TO BE DONE >> Rewrite the rows below, putting "UI agent" wherever "GUI agent" appears and keeping everything else the same.

start DATA FOR THE TASK

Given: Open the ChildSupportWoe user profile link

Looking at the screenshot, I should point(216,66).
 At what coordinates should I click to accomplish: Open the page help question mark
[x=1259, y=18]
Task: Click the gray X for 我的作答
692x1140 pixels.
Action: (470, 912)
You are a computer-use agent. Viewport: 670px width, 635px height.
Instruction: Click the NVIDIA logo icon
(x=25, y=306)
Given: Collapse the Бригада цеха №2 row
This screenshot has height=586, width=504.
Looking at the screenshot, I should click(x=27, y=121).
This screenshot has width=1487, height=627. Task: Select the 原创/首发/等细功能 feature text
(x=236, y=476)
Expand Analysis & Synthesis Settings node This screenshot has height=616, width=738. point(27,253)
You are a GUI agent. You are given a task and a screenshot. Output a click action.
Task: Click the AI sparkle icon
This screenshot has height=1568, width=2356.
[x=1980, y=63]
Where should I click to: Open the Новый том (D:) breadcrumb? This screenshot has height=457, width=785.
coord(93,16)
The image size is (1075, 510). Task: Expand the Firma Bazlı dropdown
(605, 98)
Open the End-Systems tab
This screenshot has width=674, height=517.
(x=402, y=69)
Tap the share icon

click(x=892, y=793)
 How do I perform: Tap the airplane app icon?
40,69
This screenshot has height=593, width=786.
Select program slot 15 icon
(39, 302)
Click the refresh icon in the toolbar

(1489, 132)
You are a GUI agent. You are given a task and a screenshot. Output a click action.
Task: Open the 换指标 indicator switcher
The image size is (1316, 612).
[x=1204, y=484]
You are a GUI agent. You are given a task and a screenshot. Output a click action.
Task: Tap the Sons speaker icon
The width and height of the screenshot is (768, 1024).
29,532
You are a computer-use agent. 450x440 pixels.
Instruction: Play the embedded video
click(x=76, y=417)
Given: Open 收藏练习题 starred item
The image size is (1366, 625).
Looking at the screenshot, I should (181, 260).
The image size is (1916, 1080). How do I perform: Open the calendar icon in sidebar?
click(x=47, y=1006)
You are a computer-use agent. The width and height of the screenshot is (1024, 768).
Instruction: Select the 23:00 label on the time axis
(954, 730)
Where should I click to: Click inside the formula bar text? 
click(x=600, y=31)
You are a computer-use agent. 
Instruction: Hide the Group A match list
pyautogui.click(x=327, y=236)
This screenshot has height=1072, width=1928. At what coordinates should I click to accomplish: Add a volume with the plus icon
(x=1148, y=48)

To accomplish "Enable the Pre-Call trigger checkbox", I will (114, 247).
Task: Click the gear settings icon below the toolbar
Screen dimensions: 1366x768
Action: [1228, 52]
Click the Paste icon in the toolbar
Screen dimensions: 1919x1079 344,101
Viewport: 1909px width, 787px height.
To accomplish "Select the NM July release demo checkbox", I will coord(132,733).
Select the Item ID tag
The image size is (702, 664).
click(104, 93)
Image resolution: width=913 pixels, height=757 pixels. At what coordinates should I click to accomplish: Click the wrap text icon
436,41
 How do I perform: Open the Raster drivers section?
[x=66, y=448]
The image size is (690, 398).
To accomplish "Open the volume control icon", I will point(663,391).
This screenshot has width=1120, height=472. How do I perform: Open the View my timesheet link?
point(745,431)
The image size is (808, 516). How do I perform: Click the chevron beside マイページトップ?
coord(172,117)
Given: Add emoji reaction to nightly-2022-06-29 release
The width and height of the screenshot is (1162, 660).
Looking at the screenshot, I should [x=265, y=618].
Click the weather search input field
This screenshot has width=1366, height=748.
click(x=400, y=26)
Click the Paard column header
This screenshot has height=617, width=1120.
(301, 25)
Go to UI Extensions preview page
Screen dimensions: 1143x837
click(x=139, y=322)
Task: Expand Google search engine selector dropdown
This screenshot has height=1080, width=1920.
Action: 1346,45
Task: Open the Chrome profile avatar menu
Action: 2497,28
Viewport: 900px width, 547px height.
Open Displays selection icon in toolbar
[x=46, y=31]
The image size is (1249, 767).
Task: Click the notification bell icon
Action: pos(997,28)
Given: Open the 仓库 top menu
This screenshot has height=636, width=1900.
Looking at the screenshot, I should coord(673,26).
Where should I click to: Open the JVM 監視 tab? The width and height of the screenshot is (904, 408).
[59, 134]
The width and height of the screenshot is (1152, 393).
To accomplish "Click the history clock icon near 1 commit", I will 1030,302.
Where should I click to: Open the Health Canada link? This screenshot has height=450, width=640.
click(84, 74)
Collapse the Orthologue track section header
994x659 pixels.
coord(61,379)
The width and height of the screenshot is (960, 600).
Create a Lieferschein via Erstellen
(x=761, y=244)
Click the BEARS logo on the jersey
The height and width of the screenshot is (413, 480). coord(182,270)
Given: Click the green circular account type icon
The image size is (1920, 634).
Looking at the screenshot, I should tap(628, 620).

end DATA FOR THE TASK

WORKED ANSWER >>
Given: Open the ChildSupportWoe user profile link

Looking at the screenshot, I should point(216,66).
 At what coordinates should I click to accomplish: Open the page help question mark
[x=1259, y=18]
Task: Click the gray X for 我的作答
692x1140 pixels.
Action: (470, 912)
You are a computer-use agent. Viewport: 670px width, 635px height.
Instruction: Click the NVIDIA logo icon
(x=25, y=306)
Given: Collapse the Бригада цеха №2 row
This screenshot has height=586, width=504.
Looking at the screenshot, I should click(x=27, y=121).
This screenshot has width=1487, height=627. Task: Select the 原创/首发/等细功能 feature text
(x=236, y=476)
Expand Analysis & Synthesis Settings node This screenshot has height=616, width=738. point(27,253)
You are a UI agent. You are given a task and a screenshot. Output a click action.
Task: Click the AI sparkle icon
This screenshot has height=1568, width=2356.
[x=1980, y=63]
Where should I click to: Open the Новый том (D:) breadcrumb? This screenshot has height=457, width=785.
coord(93,16)
The image size is (1075, 510). Task: Expand the Firma Bazlı dropdown
(605, 98)
Open the End-Systems tab
This screenshot has width=674, height=517.
(x=402, y=69)
Tap the share icon

click(x=892, y=793)
 How do I perform: Tap the airplane app icon?
40,69
This screenshot has height=593, width=786.
Select program slot 15 icon
(39, 302)
Click the refresh icon in the toolbar

(1489, 132)
You are a UI agent. You are given a task and a screenshot. Output a click action.
Task: Open the 换指标 indicator switcher
The image size is (1316, 612).
[x=1204, y=484]
You are a UI agent. You are given a task and a screenshot. Output a click action.
Task: Tap the Sons speaker icon
The width and height of the screenshot is (768, 1024).
29,532
You are a computer-use agent. 450x440 pixels.
Instruction: Play the embedded video
click(x=76, y=417)
Given: Open 收藏练习题 starred item
The image size is (1366, 625).
Looking at the screenshot, I should (181, 260).
The image size is (1916, 1080). How do I perform: Open the calendar icon in sidebar?
click(x=47, y=1006)
You are a computer-use agent. The width and height of the screenshot is (1024, 768).
Instruction: Select the 23:00 label on the time axis
(954, 730)
Where should I click to: Click inside the formula bar text? 
click(x=600, y=31)
You are a computer-use agent. 
Instruction: Hide the Group A match list
pyautogui.click(x=327, y=236)
This screenshot has height=1072, width=1928. At what coordinates should I click to accomplish: Add a volume with the plus icon
(x=1148, y=48)

To accomplish "Enable the Pre-Call trigger checkbox", I will (114, 247).
Task: Click the gear settings icon below the toolbar
Screen dimensions: 1366x768
Action: [1228, 52]
Click the Paste icon in the toolbar
Screen dimensions: 1919x1079 344,101
Viewport: 1909px width, 787px height.
To accomplish "Select the NM July release demo checkbox", I will coord(132,733).
Select the Item ID tag
The image size is (702, 664).
click(104, 93)
Image resolution: width=913 pixels, height=757 pixels. At what coordinates should I click to accomplish: Click the wrap text icon
436,41
 How do I perform: Open the Raster drivers section?
[x=66, y=448]
The image size is (690, 398).
To accomplish "Open the volume control icon", I will point(663,391).
This screenshot has width=1120, height=472. How do I perform: Open the View my timesheet link?
point(745,431)
The image size is (808, 516). How do I perform: Click the chevron beside マイページトップ?
coord(172,117)
Given: Add emoji reaction to nightly-2022-06-29 release
The width and height of the screenshot is (1162, 660).
Looking at the screenshot, I should [x=265, y=618].
Click the weather search input field
This screenshot has width=1366, height=748.
click(x=400, y=26)
Click the Paard column header
This screenshot has height=617, width=1120.
(301, 25)
Go to UI Extensions preview page
Screen dimensions: 1143x837
click(x=139, y=322)
Task: Expand Google search engine selector dropdown
This screenshot has height=1080, width=1920.
Action: 1346,45
Task: Open the Chrome profile avatar menu
Action: 2497,28
Viewport: 900px width, 547px height.
Open Displays selection icon in toolbar
[x=46, y=31]
The image size is (1249, 767).
Task: Click the notification bell icon
Action: pos(997,28)
Given: Open the 仓库 top menu
This screenshot has height=636, width=1900.
Looking at the screenshot, I should coord(673,26).
Where should I click to: Open the JVM 監視 tab? The width and height of the screenshot is (904, 408).
[59, 134]
The width and height of the screenshot is (1152, 393).
To accomplish "Click the history clock icon near 1 commit", I will 1030,302.
Where should I click to: Open the Health Canada link? This screenshot has height=450, width=640.
click(84, 74)
Collapse the Orthologue track section header
994x659 pixels.
coord(61,379)
The width and height of the screenshot is (960, 600).
Create a Lieferschein via Erstellen
(x=761, y=244)
Click the BEARS logo on the jersey
The height and width of the screenshot is (413, 480). coord(182,270)
Given: Click the green circular account type icon
The image size is (1920, 634).
Looking at the screenshot, I should tap(628, 620).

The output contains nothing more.